§ **Fragmento seleccionado**:
****************
Marie Tharp nació en 1920 en Ypsilanti, Michigan, Estados Unidos. Hija única de Bertha Louise Newton y William Edgar Tharp, el trabajo de su padre en la Oficina de Suelos del departamento de Agricultura de Estados Unidos le obligó a llevar una infancia itinerante, durante la cual esta futura geóloga entraría en contacto, si bien no mostrando un interés temprano, con la disciplina científica que marcaría posteriormente su vida.
Así, a la estela del desempeño de su padre, cuya labor requería pasar los inviernos en en sur de los Estados Unidos y los veranos en el norte caracterizando los suelos blandos del territorio, Tharp pasó la mayor parte de sus primeros años asistiendo a más de una docena de escuelas antes de culminar su educación secundaria en Florence, Alabama.
Ingresaría en la Universidad de Ohio en 1939, coqueteando con varias disciplinas hasta que, 6 meses después, descubrió su pasión por la geología de la mano de su mentor, el conocido como Doctor Dow, quien sugirió a Tharp que cultivara la habilidad de dibujar que más tarde le sería tan útil para hacerse un hueco en el ámbito de la geología; una de tantas disciplinas científicas reservadas por entonces en exclusiva a los hombres.
****************
§ **Entradas mostradas**:
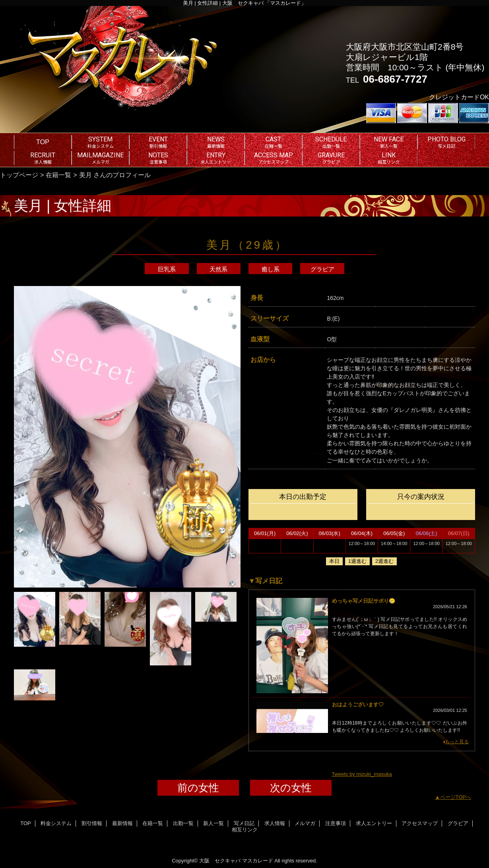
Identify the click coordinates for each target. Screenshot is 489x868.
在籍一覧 (58, 175)
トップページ (19, 175)
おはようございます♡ (358, 704)
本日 (334, 561)
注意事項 (336, 823)
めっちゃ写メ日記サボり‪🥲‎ (363, 601)
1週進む (357, 561)
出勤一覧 (183, 823)
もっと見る (457, 742)
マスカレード (258, 860)
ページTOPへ (456, 797)
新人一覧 (213, 823)
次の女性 (291, 788)
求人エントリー (374, 823)
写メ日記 (244, 823)
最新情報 (122, 823)
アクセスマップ (419, 823)
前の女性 (198, 788)
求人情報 (275, 823)
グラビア (322, 269)
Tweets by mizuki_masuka (362, 774)
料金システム (56, 823)
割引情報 (92, 823)
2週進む (384, 561)
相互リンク (244, 829)
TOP (43, 142)
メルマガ (305, 823)
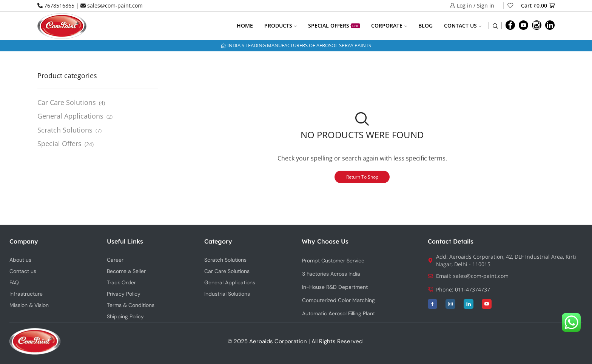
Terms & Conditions (131, 305)
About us (20, 260)
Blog (426, 25)
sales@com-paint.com (111, 5)
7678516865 (56, 5)
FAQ (14, 282)
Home (245, 25)
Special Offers (334, 25)
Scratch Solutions (65, 130)
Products (281, 25)
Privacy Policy (123, 294)
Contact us (462, 25)
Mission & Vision (29, 305)
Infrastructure (26, 294)
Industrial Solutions (227, 294)
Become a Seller (126, 271)
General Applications (70, 116)
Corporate (389, 25)
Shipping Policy (125, 316)
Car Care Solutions (66, 102)
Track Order (121, 282)
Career (115, 260)
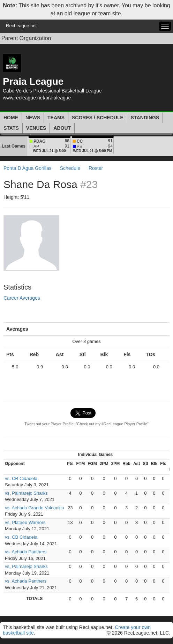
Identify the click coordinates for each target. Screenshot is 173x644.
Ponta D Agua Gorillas (28, 168)
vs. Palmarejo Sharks (26, 493)
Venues (36, 128)
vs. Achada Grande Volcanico (35, 508)
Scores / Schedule (98, 118)
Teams (56, 118)
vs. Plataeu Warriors (25, 522)
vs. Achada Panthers (25, 552)
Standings (145, 118)
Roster (96, 168)
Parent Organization (26, 38)
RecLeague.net (21, 25)
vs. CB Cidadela (21, 478)
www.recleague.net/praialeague (37, 98)
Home (11, 118)
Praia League (33, 81)
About (62, 128)
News (33, 118)
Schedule (70, 168)
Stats (11, 128)
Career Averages (22, 298)
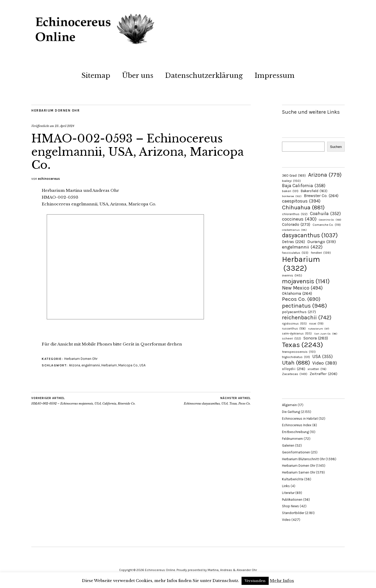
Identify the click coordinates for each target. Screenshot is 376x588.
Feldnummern (292, 439)
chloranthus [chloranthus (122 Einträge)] (295, 214)
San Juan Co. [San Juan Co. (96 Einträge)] (326, 333)
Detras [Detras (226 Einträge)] (293, 242)
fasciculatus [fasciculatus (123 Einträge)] (295, 253)
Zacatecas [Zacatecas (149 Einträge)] (295, 374)
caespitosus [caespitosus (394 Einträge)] (301, 201)
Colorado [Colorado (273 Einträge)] (296, 224)
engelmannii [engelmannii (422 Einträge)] (302, 247)
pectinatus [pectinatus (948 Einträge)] (304, 305)
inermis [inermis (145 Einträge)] (292, 275)
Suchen (336, 147)
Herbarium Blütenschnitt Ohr (303, 459)
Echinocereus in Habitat (300, 418)
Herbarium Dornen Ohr (55, 110)
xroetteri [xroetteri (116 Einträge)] (317, 369)
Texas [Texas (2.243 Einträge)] (302, 345)
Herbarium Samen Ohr (298, 472)
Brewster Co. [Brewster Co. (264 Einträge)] (321, 195)
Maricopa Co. (128, 365)
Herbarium (109, 365)
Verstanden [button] (255, 581)
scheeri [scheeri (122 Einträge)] (291, 338)
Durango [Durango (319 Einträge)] (321, 241)
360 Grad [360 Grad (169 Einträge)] (294, 175)
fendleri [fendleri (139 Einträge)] (321, 252)
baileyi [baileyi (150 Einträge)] (291, 181)
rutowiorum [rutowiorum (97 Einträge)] (319, 328)
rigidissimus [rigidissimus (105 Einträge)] (294, 324)
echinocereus (49, 178)
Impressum (274, 76)
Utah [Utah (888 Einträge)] (296, 362)
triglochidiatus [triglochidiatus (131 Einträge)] (296, 357)
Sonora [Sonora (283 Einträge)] (316, 338)
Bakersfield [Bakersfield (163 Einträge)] (314, 191)
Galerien (288, 445)
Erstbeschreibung (295, 432)
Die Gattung (291, 412)
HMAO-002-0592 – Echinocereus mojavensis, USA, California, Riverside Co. (83, 401)
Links (286, 486)
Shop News (290, 506)
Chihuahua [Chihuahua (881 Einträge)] (303, 207)
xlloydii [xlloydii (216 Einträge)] (293, 369)
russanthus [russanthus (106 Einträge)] (294, 328)
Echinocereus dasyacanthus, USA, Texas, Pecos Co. (217, 401)
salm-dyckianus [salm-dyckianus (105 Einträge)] (297, 333)
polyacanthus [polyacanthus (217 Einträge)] (299, 312)
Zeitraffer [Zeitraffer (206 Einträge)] (324, 374)
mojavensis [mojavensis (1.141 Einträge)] (306, 281)
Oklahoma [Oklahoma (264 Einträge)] (297, 293)
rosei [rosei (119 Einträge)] (316, 324)
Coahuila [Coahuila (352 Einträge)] (325, 214)
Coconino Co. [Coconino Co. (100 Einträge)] (330, 220)
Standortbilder (293, 513)
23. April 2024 (64, 126)
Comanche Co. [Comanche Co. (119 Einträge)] (327, 225)
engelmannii (91, 365)
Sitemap (96, 76)
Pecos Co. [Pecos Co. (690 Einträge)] (301, 299)
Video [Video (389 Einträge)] (325, 363)
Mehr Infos (282, 580)
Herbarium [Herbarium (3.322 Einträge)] (301, 264)
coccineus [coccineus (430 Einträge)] (299, 219)
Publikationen (292, 499)
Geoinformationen (296, 452)
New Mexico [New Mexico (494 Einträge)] (302, 288)
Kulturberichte (293, 479)
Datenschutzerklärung (204, 76)
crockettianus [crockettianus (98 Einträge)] (294, 230)
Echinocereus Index (297, 425)
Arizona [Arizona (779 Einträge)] (325, 175)
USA (142, 365)
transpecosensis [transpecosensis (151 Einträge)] (299, 351)
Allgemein (289, 405)
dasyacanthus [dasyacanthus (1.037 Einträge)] (310, 235)
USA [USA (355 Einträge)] (322, 356)
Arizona (74, 365)
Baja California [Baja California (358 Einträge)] (304, 186)
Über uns (138, 76)
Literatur (288, 493)
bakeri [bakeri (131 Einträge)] (290, 191)
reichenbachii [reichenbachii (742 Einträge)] (307, 317)
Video (286, 520)
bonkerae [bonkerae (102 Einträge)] (292, 196)
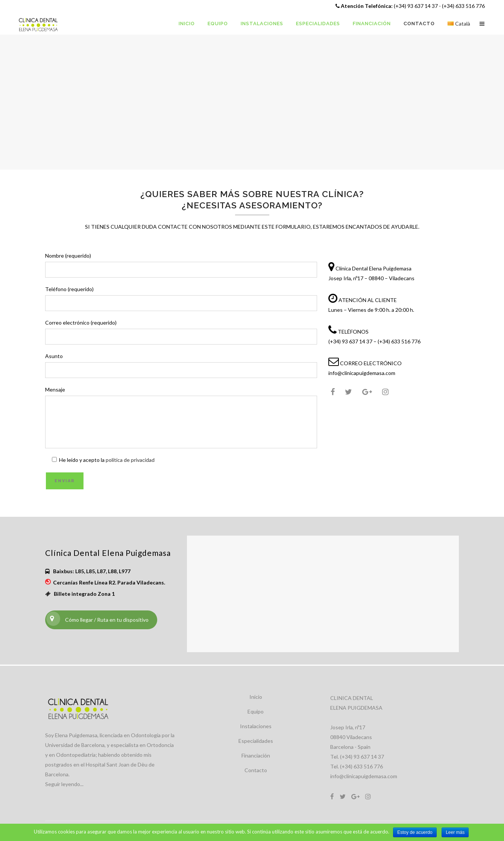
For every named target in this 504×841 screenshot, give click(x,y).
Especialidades (256, 741)
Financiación (256, 755)
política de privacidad (130, 460)
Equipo (255, 711)
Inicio (256, 697)
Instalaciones (256, 726)
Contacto (256, 770)
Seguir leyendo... (64, 784)
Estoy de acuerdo (414, 832)
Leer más (455, 832)
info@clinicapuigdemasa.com (364, 776)
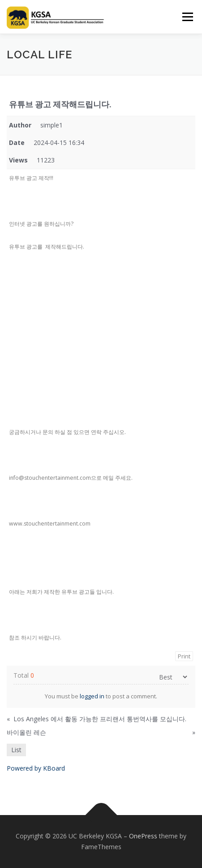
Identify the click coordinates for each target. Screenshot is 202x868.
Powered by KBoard (36, 768)
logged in (92, 696)
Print (184, 656)
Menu (187, 17)
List (16, 750)
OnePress (143, 836)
****************
§ **Qué hacer**: Copia sin cambios la parte del fragmento sobre Marie Tharp que abre con las palabras que contienen "Así, a la estela" y cierra con "en Florence, Alabama.".

§ **Respuesta**:
Así, a la estela del desempeño de su padre, cuya labor requería pasar los inviernos en en sur de los Estados Unidos y los veranos en el norte caracterizando los suelos blandos del territorio, Tharp pasó la mayor parte de sus primeros años asistiendo a más de una docena de escuelas antes de culminar su educación secundaria en Florence, Alabama.